For those evil-monopolist-deviousness theory subscribers who want to play along at home, the current round of Microsoft dirty-tricks claims seems to have started in a comment by Gary Edwards on his Open Document Foundation partner Sam Hiser’s blog.  It is fleshed out in the bowels of the ODF-WOES post under the general theme of how “the promise and expectations of XML are broken by the proprietary application, platform and system specific dependencies that make up MS Ecma OOXML.”  The evidence is some vague problem with interpretation of file associations with ODF-format Zip files on Vista and also assertion that there are OOX extensions and deviations implemented in the official (non-beta) version of Microsoft Visual Studio Tools for Office (VSTO) 2005.

This would not be worthy of much mention until someone trustworthy provides a verifiable demonstration of what is (or is not) happening.  I don’t see the Zip problem on my installation of Office Ultimate 2007 on Vista Ultimate, and I really don’t want to install VSTO if I can help it.   (For personal reasons, I stick with the free Visual Studio Express Editions whenever possible, even though I also possess the commercial, professional versions).
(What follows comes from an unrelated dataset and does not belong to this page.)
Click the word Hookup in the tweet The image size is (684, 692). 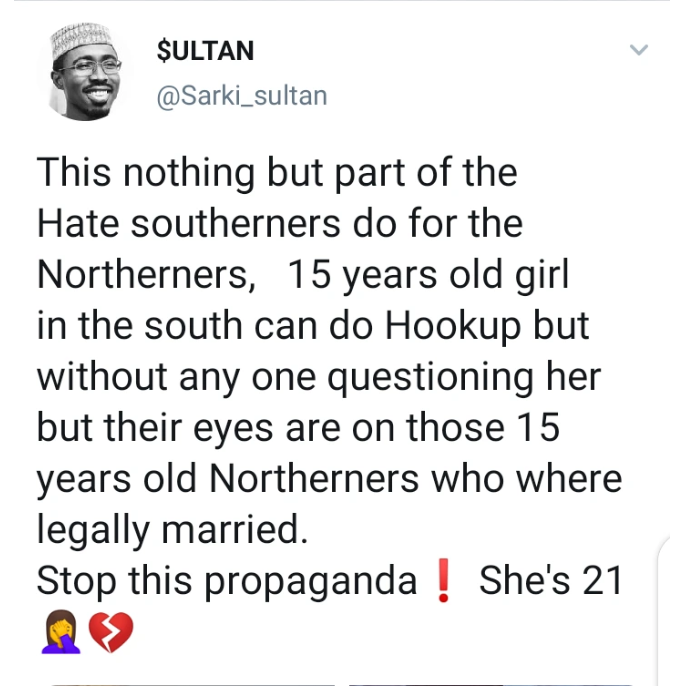click(453, 327)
Unfortunately, these off-hand claims have reached the state of being “newsworthy.”  Dana Blankenhorn’s “Microsoft playing three card monte with XML conversion” article distills a strange extract of the Edwards’ article that ends up with “interoperability by design” (what other kind is there?) being a term of condemnation.  So now we have Bob Sutor linking to Blankenhorn and Sam Hiser remashing the Edwards claims in a belligerent “open letter” to Mary Jo Foley.  I especially like Sam’s claim that Microsoft has “stopped all community people and managers from blogging.”  I assume he means blogging about the OASIS JTC1 ECMA-375 responses (which are still not available for public consumption), because I don’t think this blog is stopped (nor this one or this one or this one or …).  Now that I see it, I wonder who are those “community people” that Microsoft can have stop blogging?

Ah, yes, the beat goes on …


update 2007-03-03T22:28Z There was a typo to repair and I took the chance to add this:

listening to:
My Modern Bob Dylan on Pandora

 
Comments:
 
Yeah, the notion that there's some Oracle on a throne at Microsoft who tells the huddled masses what to blog about is pretty funny. Like everyone else here, I blog about whatever I want, and if PR or legal has a problem with it I learn that after the fact, when I can warn them "we don't dare take it down now, that would just attract even more negative attention!" Works every time. :-)

I also enjoyed the bit about "THIS FORMAT IS BAD FOR OUR HEALTH!!!!" Perhaps the spec needs a cover page that clearly says NOT FOR INTERNAL USE. Heck, maybe we can get Ecma to throw in something about "interoperable by serendipity" and we'll get all these issues cleared up once and for all!